Shake Shack Founder Danny Meyer's Advice On When Not To Leave A Tip

To tip or not to tip is a question on many people's minds when they go out to grab food. In the U.S., like it or not, if you are ordering food from and being served by a waitstaff, typically a server, busser, bartender, or more, then it is customary to leave a tip of about 20% of the total amount of the bill for service deemed to be good quality. But what about when you are picking up a takeout order of food or a beverage from a cashier, such as at a fast food restaurant or coffee shop? Shake Shack founder Danny Meyer, the operator of restaurants up and down the culinary spectrum, said "no," during an interview with CNBC.

"If you're just taking out food, and it was just a transaction — I give you money, you give me a cup of coffee — I don't think there's any obligation to tip whatsoever," Meyer told "Squawk Box" hosts Rebecca Quick and Andrew Ross Sorkin.

Meyer's own fast food restaurant, which abolished tipping five years ago before going back, does give customers the option to tip in their point-of-sale system. But Meyer explained that it is nearly even between customers that choose to leave a gratuity for their Shake Shack order and those that do not.

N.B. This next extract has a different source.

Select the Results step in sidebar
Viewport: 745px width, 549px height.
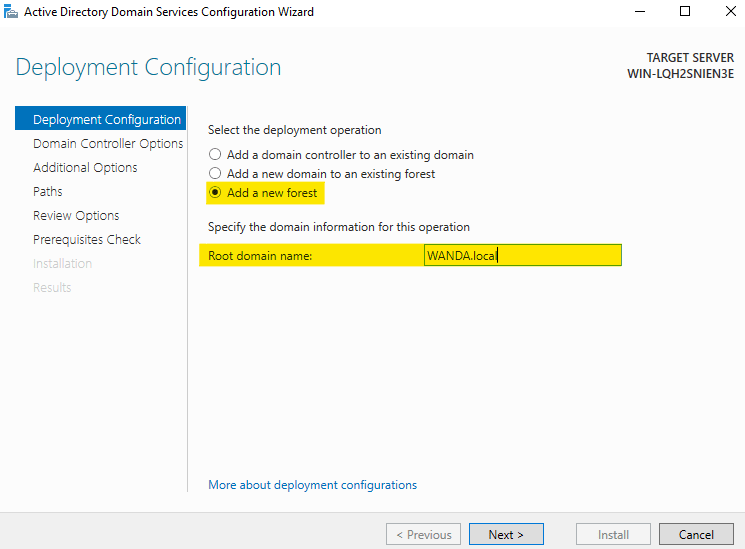[52, 288]
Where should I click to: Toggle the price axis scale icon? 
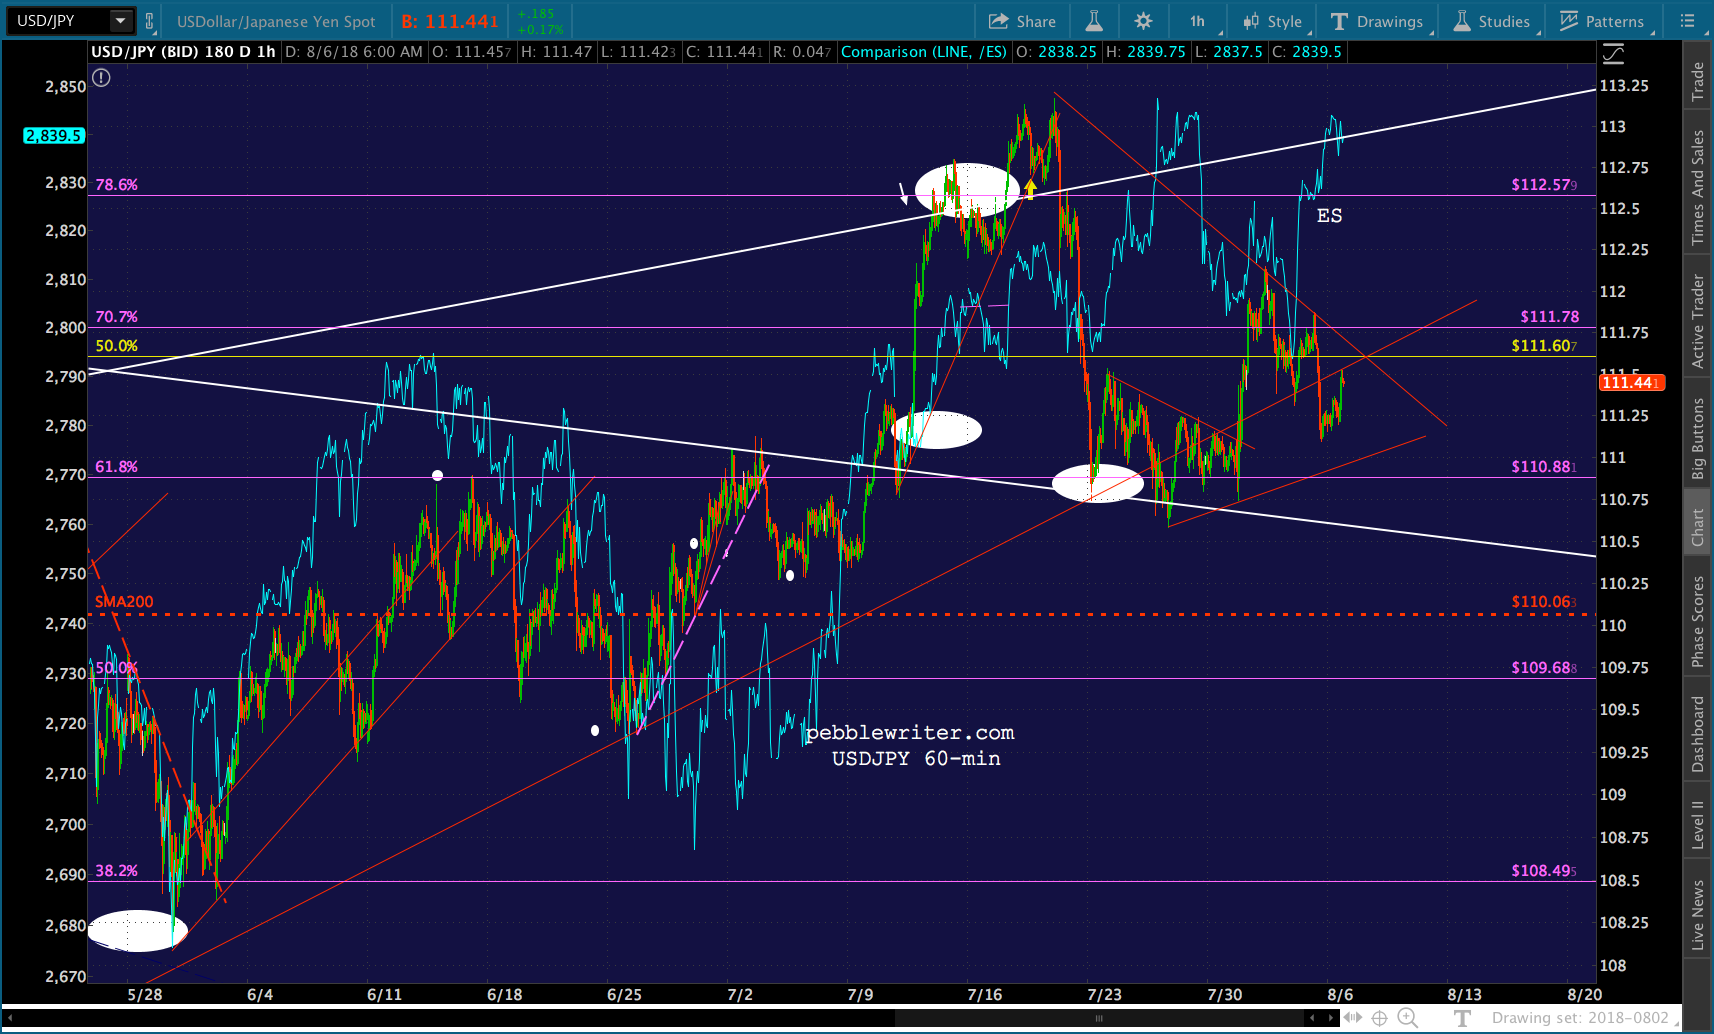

The fraught history of tipping

Tipping has become an integral part of dining culture, particularly in the U.S. However, its history is shrouded in controversy, with varying perspectives on its merits and drawbacks. The practice of tipping traces back to European aristocratic societies, where it was customary to reward servants for exceptional service. In the U.S., tipping gained prominence in the late 19th century when wealthy Americans traveled to Europe and witnessed this tradition.

Despite its prevalence, tipping has attracted criticism from various quarters. One of the main reasons for opposition is the inherent inequity in the system. Tipping often perpetuates a culture where the earnings of food service staff rely heavily on the generosity of customers, leading to inconsistent and unpredictable income. This particularly affects marginalized workers, such as people of color and immigrants, who may face discrimination or receive lower tips due to implicit biases.

While many customers and workers advocate for abolishing tipping, some restaurant owners argue in favor of keeping it intact. For these owners, the tipping system allows them to keep labor costs low and maintain competitive prices. By transferring a significant portion of the staff's wages to customer discretion, they can afford to pay lower base wages, reducing overall labor expenses. This approach helps businesses survive in an industry known for thin profit margins, especially in times of economic uncertainty.